To grasp how low are the expectations for the economy, consider this: on Wednesday it was announced that the UK’s national output had just had its biggest drop since the great crash of 2008 – and the immediate response of many analysts was surprise that it hadn’t fallen further. Even so, the statistics make grim reading. Over the first three months of this year, GDP shrank 2% on the previous quarter. The economy was already slowing in February, and then came the UK’s first coronavirus deaths. In March alone, GDP plunged nearly 6% – the greatest contraction since records began in 1997. Amazingly, most of that would have happened over just the last week of the month, the first full week of the government’s lockdown. The impact was drastic: travel agent demand collapsed, car plants shut and exports fell off a cliff. The winners were few and far between: the computer industry got a boost as those having to work from home bought laptops, while the paper industry had an amazing few weeks. All that hoarding of toilet roll proved good for someone.
However grim those numbers look, they are just the beginning. The near unanimous view among economists is that the UK is diving into what the chancellor, Rishi Sunak, warns is a “significant recession”. However bad that sounds, it is probably a gross understatement: the Bank of England is forecasting the worst recession in over 300 years.
The reason is simple: to try and quell the pandemic, this government has deliberately shut down huge swathes of the economy. Over the past few weeks, shops, offices and assembly lines have all closed. While England yesterday began the slow and risky process of lifting that lockdown, the other nations are still directing people to “stay at home”. On easily the most important issue of our time, Boris Johnson is effectively the prime minister of England, not the UK.
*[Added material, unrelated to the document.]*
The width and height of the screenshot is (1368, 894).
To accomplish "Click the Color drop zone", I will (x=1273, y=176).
Many of Mr Johnson’s own backbenchers find this state of suspended economic animation “absurd, dystopian and tyrannical”, as the doyen of the Brexiters, Steve Baker, calls it. Others call for a balance between saving lives and saving businesses. Both criticisms are wrong. Even before the government ordered the lockdown, restaurants and pubs were going empty and parents were pulling children out of school. On this issue, the public was way ahead of Westminster and polls show they remain far more focused on tackling the pandemic then restarting commercial life. Indeed, the two are directly linked: lift the lockdown too far, too soon and the obvious risk is of a second wave of infections that would destabilise the public and derail the economy. The best way of striking a balance between commerce and safety is to commit seriously to a mass test and trace regime, as countries from Germany to South Korea are doing. Sadly, Westminster’s efforts in that direction have fallen far short.
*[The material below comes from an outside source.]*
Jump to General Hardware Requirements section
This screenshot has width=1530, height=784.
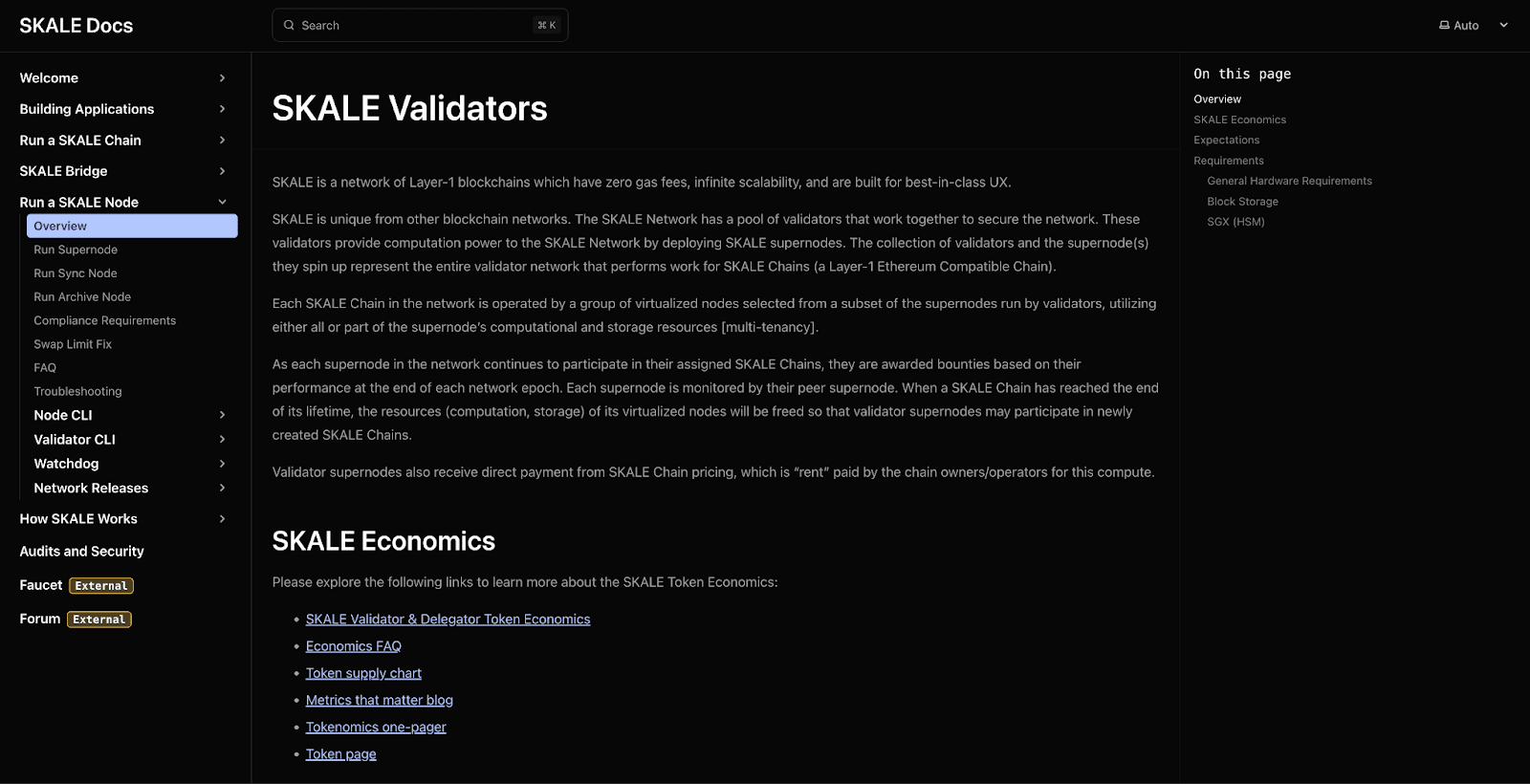click(1289, 181)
In the meantime, the government will need to prop up households and companies with public money. This will be a costly business, but the time to worry about the total bill is not while hundreds of our fellow citizens are dying each week. On Wednesday, interest rates on some government debt fell below zero, so that bond investors were actually paying to lend the state money. The Bank has already announced it will pump another £200bn into money markets, and is likely to keep adding to that. There is, in short, precious little risk that the UK government will not be able to service its debt.
To talk now about austerity, to dream up tax rises or public-sector pay cuts to foot the eventual bill, as suggested by a leaked Treasury paper yesterday, is completely unnecessary. The key is to ensure that the bailout money is spent as fairly and effectively as possible.